THE TASK >>
Rewrite the entries below, changing every "Locate an element on the screen" to "Find an element on the page" and leaving everything else as it is.

PROVIDED RECORDS >>
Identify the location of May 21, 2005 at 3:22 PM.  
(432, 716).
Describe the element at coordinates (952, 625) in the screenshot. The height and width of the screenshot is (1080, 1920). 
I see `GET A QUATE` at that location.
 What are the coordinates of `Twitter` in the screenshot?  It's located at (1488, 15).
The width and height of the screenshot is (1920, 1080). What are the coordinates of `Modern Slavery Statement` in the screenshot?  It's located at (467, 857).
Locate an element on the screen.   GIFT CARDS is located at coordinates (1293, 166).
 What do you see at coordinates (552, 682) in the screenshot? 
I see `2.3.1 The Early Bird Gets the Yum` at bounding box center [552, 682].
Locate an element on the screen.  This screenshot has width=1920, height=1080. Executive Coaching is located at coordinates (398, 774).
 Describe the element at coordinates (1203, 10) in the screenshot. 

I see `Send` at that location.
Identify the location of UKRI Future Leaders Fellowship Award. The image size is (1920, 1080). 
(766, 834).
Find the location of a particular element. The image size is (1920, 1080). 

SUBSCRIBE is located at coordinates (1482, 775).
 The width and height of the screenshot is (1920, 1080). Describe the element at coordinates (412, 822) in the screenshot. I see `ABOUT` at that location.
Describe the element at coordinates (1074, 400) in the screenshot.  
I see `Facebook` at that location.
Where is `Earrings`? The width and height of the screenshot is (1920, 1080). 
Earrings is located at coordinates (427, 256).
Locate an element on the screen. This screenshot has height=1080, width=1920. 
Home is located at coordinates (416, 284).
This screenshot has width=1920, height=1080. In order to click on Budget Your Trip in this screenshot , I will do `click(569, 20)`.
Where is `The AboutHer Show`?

WRITTEN ANSWER >>
Identify the location of May 21, 2005 at 3:22 PM.  
(432, 716).
Describe the element at coordinates (952, 625) in the screenshot. The height and width of the screenshot is (1080, 1920). 
I see `GET A QUATE` at that location.
 What are the coordinates of `Twitter` in the screenshot?  It's located at (1488, 15).
The width and height of the screenshot is (1920, 1080). What are the coordinates of `Modern Slavery Statement` in the screenshot?  It's located at (467, 857).
Find an element on the page.   GIFT CARDS is located at coordinates (1293, 166).
 What do you see at coordinates (552, 682) in the screenshot? 
I see `2.3.1 The Early Bird Gets the Yum` at bounding box center [552, 682].
Find an element on the page.  This screenshot has width=1920, height=1080. Executive Coaching is located at coordinates (398, 774).
 Describe the element at coordinates (1203, 10) in the screenshot. 

I see `Send` at that location.
Identify the location of UKRI Future Leaders Fellowship Award. The image size is (1920, 1080). 
(766, 834).
Find the location of a particular element. The image size is (1920, 1080). 

SUBSCRIBE is located at coordinates (1482, 775).
 The width and height of the screenshot is (1920, 1080). Describe the element at coordinates (412, 822) in the screenshot. I see `ABOUT` at that location.
Describe the element at coordinates (1074, 400) in the screenshot.  
I see `Facebook` at that location.
Where is `Earrings`? The width and height of the screenshot is (1920, 1080). 
Earrings is located at coordinates (427, 256).
Find an element on the page. This screenshot has height=1080, width=1920. 
Home is located at coordinates (416, 284).
This screenshot has width=1920, height=1080. In order to click on Budget Your Trip in this screenshot , I will do `click(569, 20)`.
Where is `The AboutHer Show`?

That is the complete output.